Higher-end cameras are being transformed as well. DSLRs are under assault by the new breed of mirrorless camera bodies. Sensors are getting good enough as are the LED/LCD viewfinders, permitting a shift to these new smaller platforms. This shift will take a little longer because of people’s investments in lenses, but it is underway.
Both of these shifts are about software and silicon, driven by Moore’s Law, eating away the mechanics of the camera. I suspect that we are in for even more dramatic changes, Moore’s Law is still hard at work. There are still a lot of mechanical parts in these cameras, and a lot of error-prone human involvement in composing, aiming, and timing image capture. As the cost of processing and memory continue to drop, how else might be picture-taking be transformed?
* The Lytro (supposed to arrive this month) is attacking some of the lens mechanism via silicon. Rather than having a complex mechanism to direct just the photons you want to the capture surface, the Lytro captures a broader set of photons and does all the focusing post-capture. It is early days but we seem to be heading for cameras that capture all the incident photons (frequency, phase, angle of incidence) and let you assemble the photo you want later.
* Photo timing still requires a lot of human involvement, and is a source of many lost photos for exposure reasons and mistiming of the photo. This seems to be great opportunity area — the camera could use the shutter button as a hint, continually grab an image stream, save the couple seconds around the hint, and use software to find the best one. The realities of battery life may be the limiting factor here.
* Cameras can also take a hint from computers. Rather than making bigger and faster processors, we’ve moved to 4-core and 8-core and beyond. At the whole system level, we get better graphics performance by using SLI or other techniques to do use multiple GPUs. Rather than having bigger and bigger sensors, it seems likely that cameras will move to multiple sensors. Bonded together to create one image, or spread around the camera body. Why? Well this could be used for 3d cameras — Fuji has some commercial 3D cameras, and there are a lot of “research efforts”:http://adsabs.harvard.edu/abs/2010ITEIS.130.1561N. Or to create HDR cameras — cameras that capture multiple exposure images at once. Or crazy “spider eye-inspired 3d and focus”:http://www.petapixel.com/2012/01/27/jumping-spiders-eyes-may-inspire-new-camera-technologies/.
* Maybe cameras can eliminate the whole sighting and composition step, you could just kind of point your camera in the broad direction you want and snap. Maybe the camera can have sensors on all sides, you could just kind of wave your camera cube around. We are headed for a point where sensors are basically free, so I’d expect a lot of innovation in placement and number of them.
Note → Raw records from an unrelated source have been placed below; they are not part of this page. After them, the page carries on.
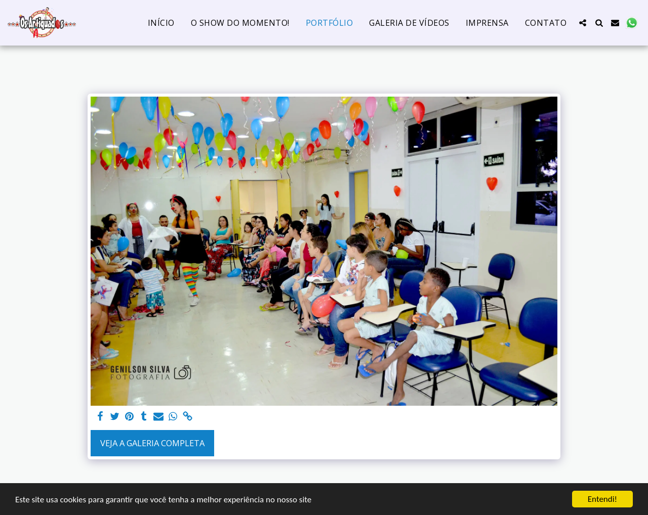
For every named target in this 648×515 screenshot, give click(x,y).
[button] (582, 23)
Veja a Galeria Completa (152, 443)
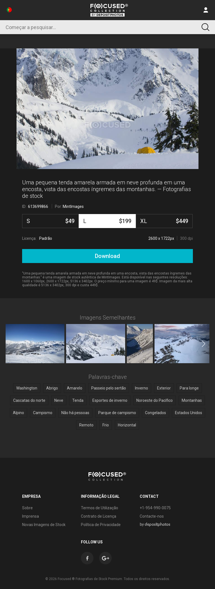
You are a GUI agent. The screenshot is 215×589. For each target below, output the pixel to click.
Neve (58, 400)
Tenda (77, 400)
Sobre (27, 508)
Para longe (189, 388)
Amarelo (74, 388)
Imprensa (30, 516)
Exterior (164, 388)
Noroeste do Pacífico (154, 400)
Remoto (86, 425)
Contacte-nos (152, 516)
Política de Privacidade (101, 524)
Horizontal (127, 425)
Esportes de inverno (109, 400)
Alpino (18, 412)
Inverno (141, 388)
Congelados (155, 412)
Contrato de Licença (98, 516)
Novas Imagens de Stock (44, 524)
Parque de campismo (117, 412)
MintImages (73, 206)
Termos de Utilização (99, 508)
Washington (26, 388)
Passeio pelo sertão (108, 388)
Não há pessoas (75, 412)
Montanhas (192, 400)
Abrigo (52, 388)
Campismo (42, 412)
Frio (105, 425)
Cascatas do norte (29, 400)
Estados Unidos (188, 412)
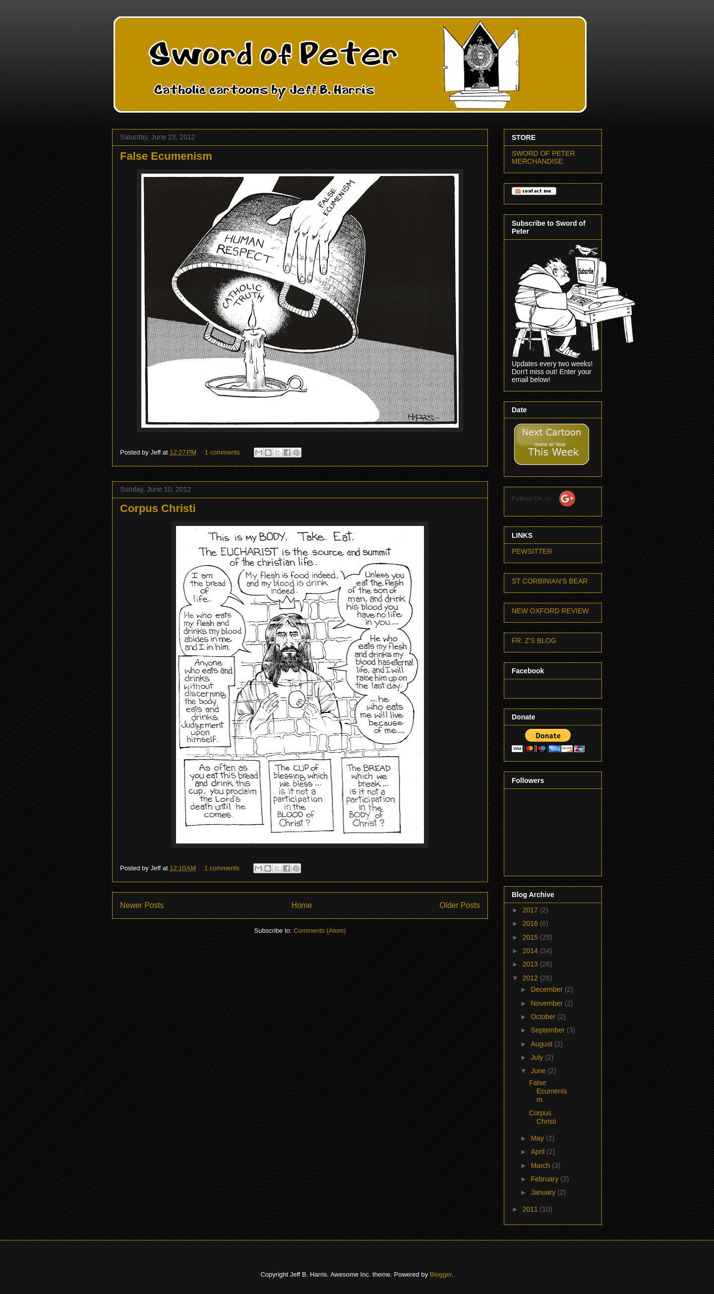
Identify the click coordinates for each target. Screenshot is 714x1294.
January (544, 1192)
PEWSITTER (532, 551)
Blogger (441, 1274)
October (544, 1017)
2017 (531, 910)
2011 (531, 1209)
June (539, 1071)
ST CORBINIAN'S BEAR (550, 581)
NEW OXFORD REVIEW (550, 611)
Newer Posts (142, 905)
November (547, 1003)
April (538, 1152)
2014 (531, 951)
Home (302, 905)
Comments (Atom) (320, 930)
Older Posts (460, 905)
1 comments (222, 452)
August (542, 1044)
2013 (531, 964)
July (538, 1057)
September (548, 1030)
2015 (531, 937)
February (545, 1179)
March (541, 1165)
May (538, 1138)
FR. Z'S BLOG (534, 641)
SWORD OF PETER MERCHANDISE (543, 157)
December (547, 989)
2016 (531, 923)
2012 (531, 978)
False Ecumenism (166, 156)
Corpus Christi (158, 508)
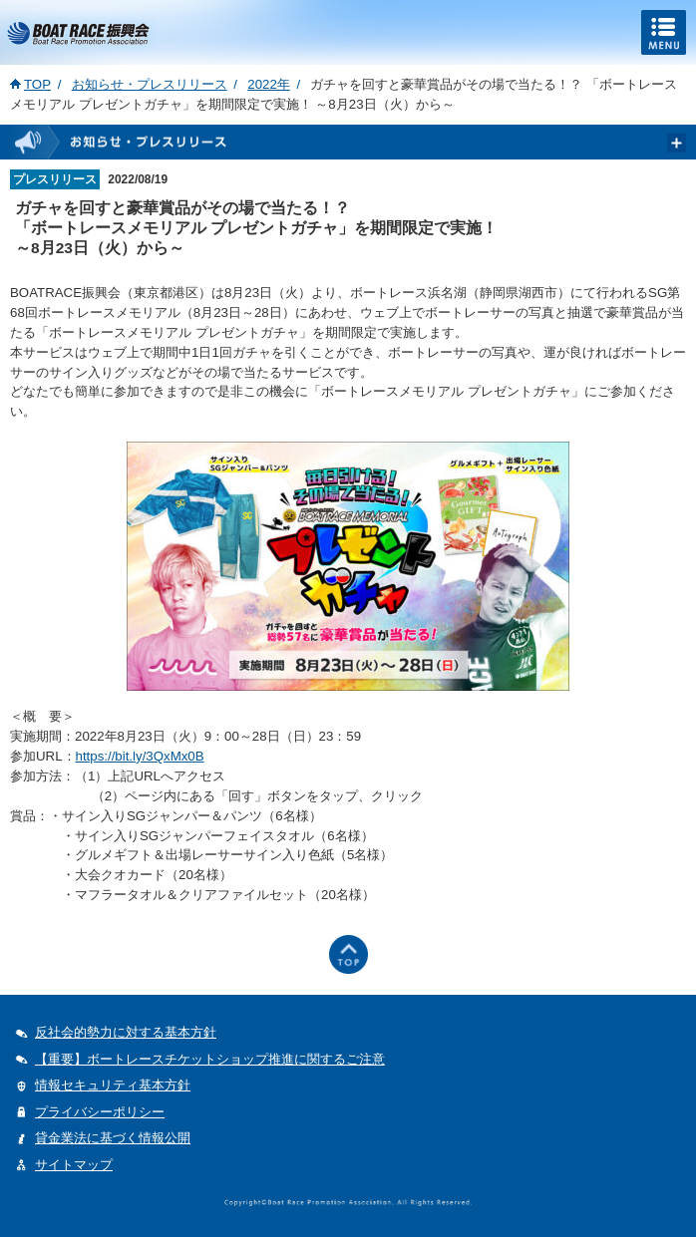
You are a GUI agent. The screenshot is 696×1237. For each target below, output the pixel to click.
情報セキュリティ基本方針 (112, 1085)
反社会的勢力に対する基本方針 (125, 1032)
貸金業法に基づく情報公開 (112, 1137)
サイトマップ (74, 1164)
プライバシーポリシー (100, 1111)
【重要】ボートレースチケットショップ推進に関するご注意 (210, 1059)
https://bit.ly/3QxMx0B (140, 756)
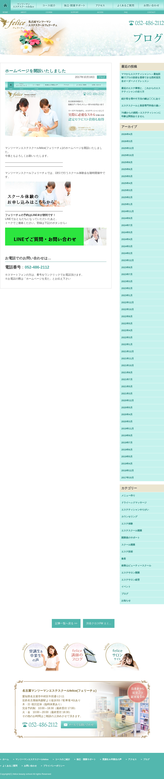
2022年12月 (127, 302)
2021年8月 (127, 372)
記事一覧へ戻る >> (66, 623)
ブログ (124, 593)
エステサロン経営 (130, 579)
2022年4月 (127, 330)
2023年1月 (127, 295)
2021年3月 (127, 393)
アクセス (132, 759)
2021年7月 (127, 379)
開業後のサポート (130, 537)
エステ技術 (127, 551)
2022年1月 (127, 344)
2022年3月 (127, 337)
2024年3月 (127, 246)
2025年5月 (127, 176)
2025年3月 (127, 190)
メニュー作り (128, 495)
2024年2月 (127, 253)
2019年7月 (127, 442)
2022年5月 (127, 323)
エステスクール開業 (131, 530)
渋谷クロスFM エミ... (98, 623)
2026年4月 (127, 134)
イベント (126, 586)
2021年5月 (127, 386)
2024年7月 (127, 225)
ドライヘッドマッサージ (134, 502)
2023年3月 (127, 281)
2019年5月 (127, 456)
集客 (123, 558)
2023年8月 (127, 267)
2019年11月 (127, 428)
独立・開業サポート (86, 759)
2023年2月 (127, 288)
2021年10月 (127, 365)
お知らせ (126, 600)
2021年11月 (127, 358)
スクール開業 (128, 544)
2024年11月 (127, 211)
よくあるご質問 (9, 766)
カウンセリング (129, 516)
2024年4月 (127, 239)
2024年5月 (127, 232)
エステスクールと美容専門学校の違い (140, 105)
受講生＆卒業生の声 (112, 759)
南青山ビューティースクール (136, 565)
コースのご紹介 (62, 759)
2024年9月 (127, 218)
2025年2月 (127, 197)
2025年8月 (127, 162)
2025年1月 (127, 204)
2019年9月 (127, 435)
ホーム (5, 759)
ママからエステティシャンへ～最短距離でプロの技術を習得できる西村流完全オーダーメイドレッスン (140, 77)
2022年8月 (127, 316)
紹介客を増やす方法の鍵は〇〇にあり (140, 98)
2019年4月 (127, 463)
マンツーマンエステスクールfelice (32, 759)
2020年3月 (127, 421)
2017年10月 (127, 477)
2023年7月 (127, 274)
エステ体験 (127, 523)
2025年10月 (127, 155)
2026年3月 (127, 141)
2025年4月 (127, 183)
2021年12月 (127, 351)
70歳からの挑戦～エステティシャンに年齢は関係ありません (141, 114)
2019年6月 (127, 449)
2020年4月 (127, 414)
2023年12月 (127, 260)
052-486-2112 (37, 267)
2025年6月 (127, 169)
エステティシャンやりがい (135, 509)
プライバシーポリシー (54, 766)
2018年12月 (127, 470)
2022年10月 (127, 309)
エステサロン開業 (130, 572)
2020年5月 (127, 407)
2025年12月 (127, 148)
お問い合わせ (30, 766)
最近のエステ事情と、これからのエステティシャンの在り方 (140, 90)
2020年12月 (127, 400)
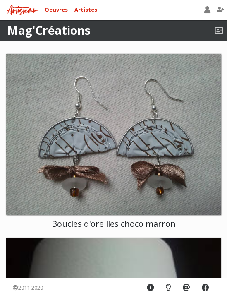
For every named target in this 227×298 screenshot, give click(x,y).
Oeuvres (56, 9)
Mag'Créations (49, 30)
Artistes (85, 9)
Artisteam (22, 10)
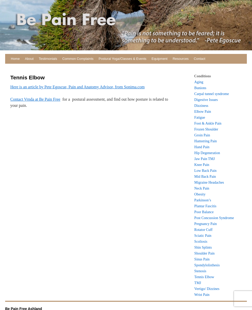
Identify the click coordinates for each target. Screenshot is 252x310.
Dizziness (201, 106)
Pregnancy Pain (205, 224)
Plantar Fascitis (205, 206)
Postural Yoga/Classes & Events (123, 59)
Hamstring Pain (205, 141)
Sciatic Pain (203, 236)
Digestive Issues (206, 100)
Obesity (200, 194)
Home (15, 59)
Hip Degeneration (207, 153)
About (29, 59)
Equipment (159, 59)
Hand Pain (202, 147)
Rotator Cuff (203, 230)
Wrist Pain (202, 295)
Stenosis (200, 271)
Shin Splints (203, 247)
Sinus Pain (202, 259)
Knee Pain (201, 165)
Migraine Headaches (209, 182)
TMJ (197, 283)
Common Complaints (77, 59)
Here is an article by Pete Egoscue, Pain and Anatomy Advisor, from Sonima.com (77, 87)
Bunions (200, 88)
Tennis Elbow (204, 277)
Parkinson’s (202, 200)
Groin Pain (202, 135)
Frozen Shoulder (206, 129)
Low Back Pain (205, 171)
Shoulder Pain (204, 253)
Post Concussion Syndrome (214, 218)
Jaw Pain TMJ (204, 159)
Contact (199, 59)
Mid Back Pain (205, 177)
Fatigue (199, 117)
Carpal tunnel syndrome (211, 94)
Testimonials (48, 59)
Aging (198, 82)
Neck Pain (201, 188)
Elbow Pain (202, 112)
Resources (180, 59)
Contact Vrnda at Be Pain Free (35, 99)
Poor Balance (204, 212)
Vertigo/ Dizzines (207, 289)
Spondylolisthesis (207, 265)
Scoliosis (201, 241)
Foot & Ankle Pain (207, 123)
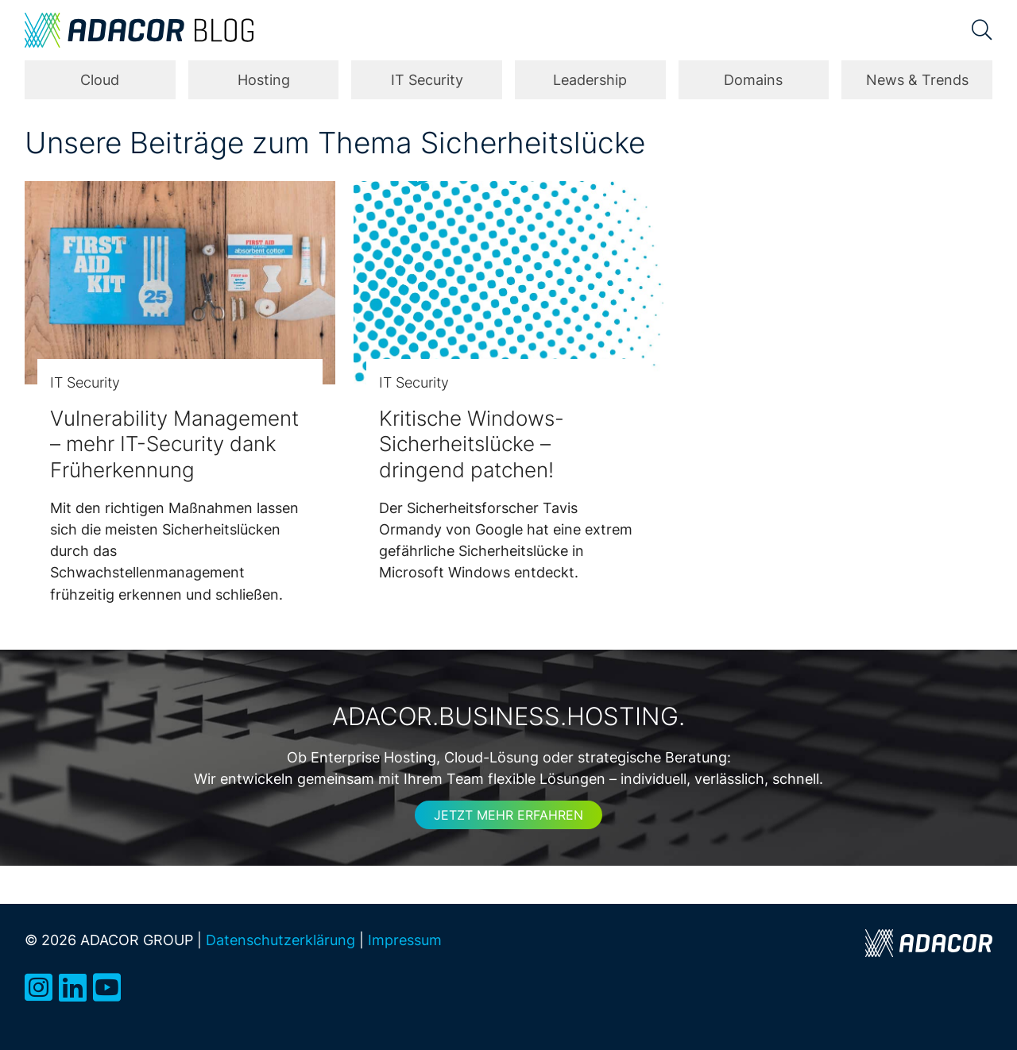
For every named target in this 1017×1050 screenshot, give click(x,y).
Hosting (264, 79)
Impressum (405, 939)
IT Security (427, 79)
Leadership (590, 79)
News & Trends (917, 79)
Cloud (99, 79)
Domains (753, 79)
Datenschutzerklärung (280, 939)
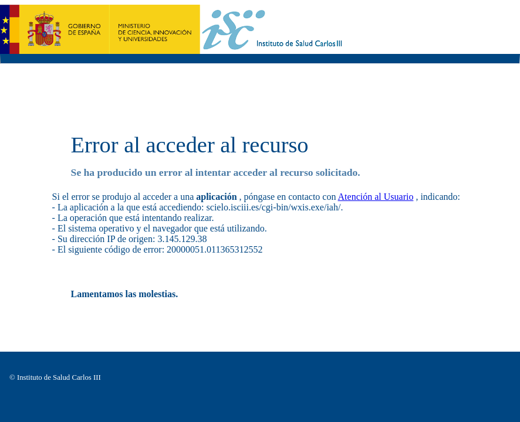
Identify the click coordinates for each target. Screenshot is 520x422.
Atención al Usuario (376, 197)
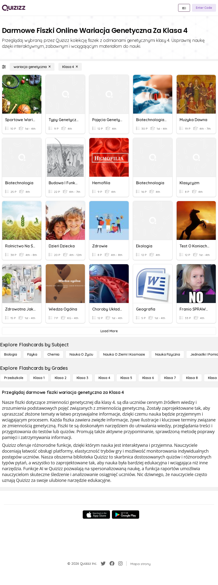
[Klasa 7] (170, 378)
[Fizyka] (32, 354)
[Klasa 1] (38, 378)
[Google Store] (125, 514)
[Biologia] (10, 354)
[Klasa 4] (70, 67)
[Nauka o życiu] (81, 354)
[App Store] (96, 514)
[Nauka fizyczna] (167, 354)
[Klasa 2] (61, 378)
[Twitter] (103, 563)
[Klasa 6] (148, 378)
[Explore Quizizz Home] (13, 8)
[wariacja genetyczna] (32, 67)
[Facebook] (111, 563)
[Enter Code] (204, 8)
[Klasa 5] (126, 378)
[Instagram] (120, 563)
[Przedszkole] (13, 378)
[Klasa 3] (82, 378)
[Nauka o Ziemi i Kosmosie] (124, 354)
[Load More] (109, 331)
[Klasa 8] (192, 378)
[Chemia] (53, 354)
So if a future camera is taking kaboodles of images in all directions all the time because sensors and local memory and processing power is free, what will be the constraining factors in taking and using pictures? Well battery life and bandwidth will still be realities. And software. We will need software that can deal with an explosion of photo and video content. I have a lot of photos today, 50K or so, it is a management struggle. What if I have 500K? 5M? What if a business has billions of photos, billions of minutes of video? How do people find their way thru the flood to find the best pictures, to stitch together pictures and videos from different sources into a coherent whole? What post-processing takes place to clean up the pictures, fix up composition, correct errors, etc? And how do you search across everyone’s gigantic photo streams to find the photos you really want to see? Investing in “big data for pictures/video” should be a durable investment thesis.
I’m not clear how it all plays out, but I feel pretty certain that Moore’s law will insure that the way we take and use pictures will be dramatically different in 20 years. A gigapixel camera might be nice but I suspect the silicon and software will be used not to just crank up resolution, but to address the other steps in taking pictures — composition, timing, exposure, aiming, post-processing, finding, sharing, etc.